Both Crohn’s disease and Ulcerative colitis, are chronic conditions that require long-term therapy. The majority of people require maintenance medications to keep their disease under control and to avoid disease flares. Studies are currently ongoing to investigate whether medications can be stopped and restarted if disease symptoms return. At this point, the data on stopping maintenance medications is preliminary and requires longer-term exploration. These preliminary data suggest that it might be possible to stop medications in a select group of patients with no evidence of inflammation based on blood tests and endoscopy.

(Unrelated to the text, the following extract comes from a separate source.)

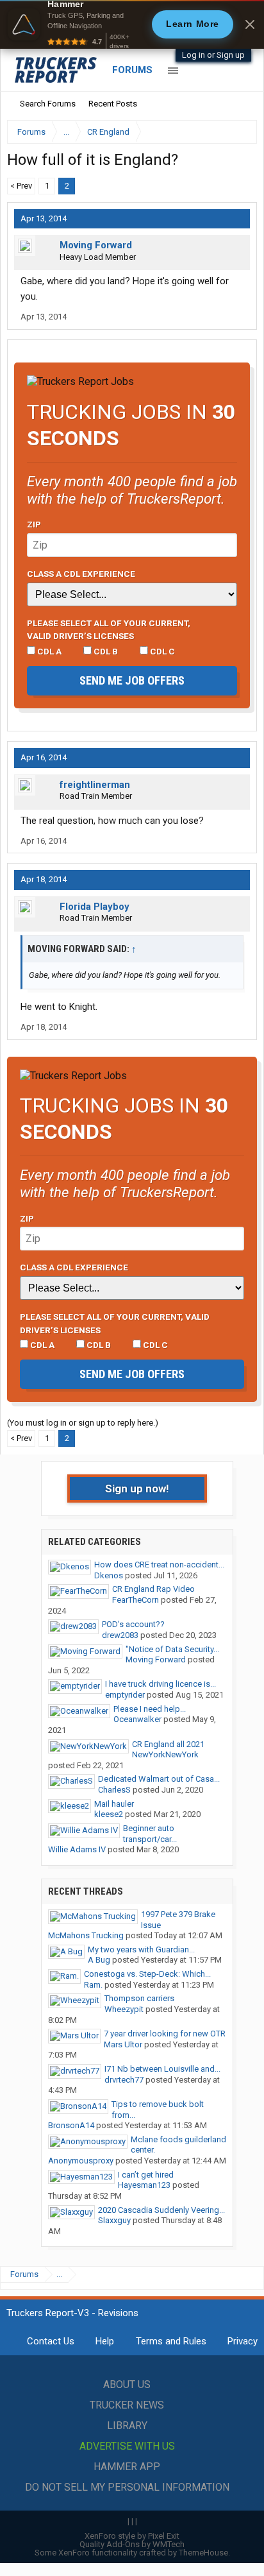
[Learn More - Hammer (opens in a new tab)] (132, 24)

Women with well-controlled disease have fertility rates that are no lower than the general population. The risk of congenital malformations is no higher in women with IBD than in the general population. However, pregnant women with IBD are at an increased risk for premature delivery and for having infants with low birth weights. Poor pregnancy outcomes are related to active or uncontrolled inflammation during pregnancy. Therefore, the goal is to keep the mother’s disease under control at the time of conception and throughout pregnancy. Most medications are safe in pregnancy; however, specific medication choices should be discussed with a physician prior to contemplating pregnancy.
Persistent abdominal cramping or pain, diarrhea, rectal bleeding, weight loss or fever are symptoms that should warrant an evaluation by a physician. These could represent an underlying infection, a new diagnosis of inflammatory bowel disease or an IBD flare.